Rate limits
Limits per surface
Admin API (/api/v1/...)
| Plan | Per-shop limit | Per-token limit |
|---|---|---|
| Free | 60/min | 60/min |
| Starter | 300/min | 300/min |
| Pro | 600/min | 600/min |
| Agency | 1,500/min | 1,500/min |
| Enterprise | Custom | Custom |
Burst tolerance: 2× steady-state for ~10 seconds.

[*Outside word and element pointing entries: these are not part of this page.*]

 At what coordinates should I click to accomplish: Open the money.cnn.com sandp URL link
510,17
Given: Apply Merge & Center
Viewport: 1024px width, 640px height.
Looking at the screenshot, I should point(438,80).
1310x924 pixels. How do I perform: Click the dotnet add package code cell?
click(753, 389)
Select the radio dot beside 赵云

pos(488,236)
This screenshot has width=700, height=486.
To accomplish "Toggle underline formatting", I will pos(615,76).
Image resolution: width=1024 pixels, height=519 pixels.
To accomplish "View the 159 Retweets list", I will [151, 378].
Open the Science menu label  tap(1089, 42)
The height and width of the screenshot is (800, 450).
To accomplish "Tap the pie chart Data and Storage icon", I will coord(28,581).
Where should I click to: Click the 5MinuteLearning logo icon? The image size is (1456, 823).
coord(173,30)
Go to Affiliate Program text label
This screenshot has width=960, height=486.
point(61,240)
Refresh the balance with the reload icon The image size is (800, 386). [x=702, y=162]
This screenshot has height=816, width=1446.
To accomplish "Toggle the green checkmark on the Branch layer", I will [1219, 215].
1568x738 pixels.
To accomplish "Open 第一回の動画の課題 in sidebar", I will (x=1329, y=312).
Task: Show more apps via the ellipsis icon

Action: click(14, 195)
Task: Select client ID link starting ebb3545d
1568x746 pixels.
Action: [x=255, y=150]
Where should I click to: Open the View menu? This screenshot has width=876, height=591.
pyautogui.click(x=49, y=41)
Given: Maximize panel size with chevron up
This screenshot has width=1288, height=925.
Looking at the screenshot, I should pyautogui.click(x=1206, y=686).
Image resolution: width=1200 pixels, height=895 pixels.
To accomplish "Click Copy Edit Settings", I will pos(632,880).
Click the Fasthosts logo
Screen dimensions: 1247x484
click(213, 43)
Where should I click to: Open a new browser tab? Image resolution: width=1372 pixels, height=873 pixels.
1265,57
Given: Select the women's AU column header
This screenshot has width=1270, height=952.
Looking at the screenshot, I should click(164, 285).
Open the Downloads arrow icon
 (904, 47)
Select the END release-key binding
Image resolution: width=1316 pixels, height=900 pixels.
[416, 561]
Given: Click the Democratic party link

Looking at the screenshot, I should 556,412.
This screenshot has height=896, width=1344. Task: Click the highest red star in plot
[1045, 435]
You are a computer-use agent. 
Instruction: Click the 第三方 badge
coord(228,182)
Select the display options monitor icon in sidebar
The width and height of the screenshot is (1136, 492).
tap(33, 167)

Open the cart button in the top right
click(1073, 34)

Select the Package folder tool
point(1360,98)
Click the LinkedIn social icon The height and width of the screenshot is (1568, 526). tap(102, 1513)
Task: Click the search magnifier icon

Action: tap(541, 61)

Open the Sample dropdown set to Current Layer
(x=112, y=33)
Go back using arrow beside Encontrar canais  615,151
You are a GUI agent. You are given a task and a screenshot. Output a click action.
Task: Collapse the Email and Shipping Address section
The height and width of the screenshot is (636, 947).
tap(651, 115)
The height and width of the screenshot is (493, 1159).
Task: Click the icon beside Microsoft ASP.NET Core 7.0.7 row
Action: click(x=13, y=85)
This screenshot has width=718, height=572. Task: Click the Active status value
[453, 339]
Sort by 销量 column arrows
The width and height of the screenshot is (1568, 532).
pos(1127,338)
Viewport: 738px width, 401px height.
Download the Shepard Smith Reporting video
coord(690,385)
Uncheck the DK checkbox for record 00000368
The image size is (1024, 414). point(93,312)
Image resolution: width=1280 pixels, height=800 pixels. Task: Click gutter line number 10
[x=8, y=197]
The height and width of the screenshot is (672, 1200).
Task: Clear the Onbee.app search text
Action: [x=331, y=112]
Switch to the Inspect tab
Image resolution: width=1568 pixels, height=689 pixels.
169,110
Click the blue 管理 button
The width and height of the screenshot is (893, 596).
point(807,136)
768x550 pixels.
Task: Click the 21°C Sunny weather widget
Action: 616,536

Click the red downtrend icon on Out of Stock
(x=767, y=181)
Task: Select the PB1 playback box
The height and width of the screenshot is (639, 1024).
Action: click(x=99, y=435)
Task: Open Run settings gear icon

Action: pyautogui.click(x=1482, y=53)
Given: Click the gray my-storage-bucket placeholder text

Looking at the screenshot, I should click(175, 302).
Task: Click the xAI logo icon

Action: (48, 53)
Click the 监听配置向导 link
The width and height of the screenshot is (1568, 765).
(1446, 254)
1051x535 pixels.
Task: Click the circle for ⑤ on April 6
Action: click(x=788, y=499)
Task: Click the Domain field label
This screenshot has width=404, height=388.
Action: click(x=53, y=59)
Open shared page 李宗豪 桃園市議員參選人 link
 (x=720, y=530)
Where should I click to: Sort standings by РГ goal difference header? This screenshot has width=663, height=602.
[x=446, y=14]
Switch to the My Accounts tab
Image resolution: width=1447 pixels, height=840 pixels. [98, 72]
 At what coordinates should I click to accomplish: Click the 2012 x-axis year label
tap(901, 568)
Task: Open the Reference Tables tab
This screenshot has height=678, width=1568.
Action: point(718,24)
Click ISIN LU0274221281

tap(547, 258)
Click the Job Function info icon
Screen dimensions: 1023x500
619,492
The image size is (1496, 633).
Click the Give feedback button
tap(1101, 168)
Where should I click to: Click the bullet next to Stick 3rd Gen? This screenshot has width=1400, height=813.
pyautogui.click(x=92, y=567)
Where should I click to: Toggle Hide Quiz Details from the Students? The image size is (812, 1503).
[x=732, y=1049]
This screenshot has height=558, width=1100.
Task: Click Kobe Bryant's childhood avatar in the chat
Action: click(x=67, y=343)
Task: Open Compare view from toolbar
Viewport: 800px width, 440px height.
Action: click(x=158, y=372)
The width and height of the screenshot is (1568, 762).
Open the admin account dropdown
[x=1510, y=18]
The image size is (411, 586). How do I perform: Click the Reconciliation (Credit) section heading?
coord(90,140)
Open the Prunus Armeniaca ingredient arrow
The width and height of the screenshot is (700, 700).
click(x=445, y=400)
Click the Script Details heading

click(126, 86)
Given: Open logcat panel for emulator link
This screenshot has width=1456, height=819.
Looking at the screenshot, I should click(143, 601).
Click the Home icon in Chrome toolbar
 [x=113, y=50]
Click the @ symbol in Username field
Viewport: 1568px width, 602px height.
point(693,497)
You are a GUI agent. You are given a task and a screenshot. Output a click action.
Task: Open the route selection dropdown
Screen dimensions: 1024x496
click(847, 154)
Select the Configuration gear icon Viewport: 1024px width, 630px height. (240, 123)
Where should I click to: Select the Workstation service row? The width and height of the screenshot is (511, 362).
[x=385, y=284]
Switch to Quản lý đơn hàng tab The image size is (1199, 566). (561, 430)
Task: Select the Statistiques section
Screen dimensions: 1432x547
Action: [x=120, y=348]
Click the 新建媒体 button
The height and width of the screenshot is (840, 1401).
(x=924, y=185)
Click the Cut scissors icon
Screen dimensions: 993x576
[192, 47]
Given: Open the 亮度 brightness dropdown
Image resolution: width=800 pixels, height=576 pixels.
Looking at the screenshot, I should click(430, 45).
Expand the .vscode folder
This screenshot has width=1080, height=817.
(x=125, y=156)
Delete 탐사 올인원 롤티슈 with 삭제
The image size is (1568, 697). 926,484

Public endpoints (/api/public/...)
Higher limits to support storefront traffic patterns:
| Endpoint pattern | Per shop | Per IP |
|---|---|---|
| Read endpoints | 10,000/min | 100/min |
/pixel (event ingest) | 100,000/min | 1,000/min |
/quiz, /referral (writes) | 1,000/min | 20/min |
Outbound webhooks
Sumeru sends to your endpoint at a configurable rate:
| Plan | Default | Max configurable |
|---|---|---|
| Free | 60/min | 60/min |
| Starter | 300/min | 600/min |
| Pro | 1,000/min | 5,000/min |
| Agency | 5,000/min | 20,000/min |
| Enterprise | Custom | Custom |
If your endpoint can't keep up, configure lower rate + larger backoff to avoid retry storms.
Headers
Every response (success or 429) includes:
X-RateLimit-Limit: 600 # Cap per minute
X-RateLimit-Remaining: 421 # Remaining in current window
X-RateLimit-Reset: 1715346000 # Unix timestamp when window resets
When 429:
HTTP/1.1 429 Too Many Requests
Retry-After: 60 # seconds to wait
X-RateLimit-Limit: 600
X-RateLimit-Remaining: 0
X-RateLimit-Reset: 1715346000
Back-off strategy (recommended client behavior)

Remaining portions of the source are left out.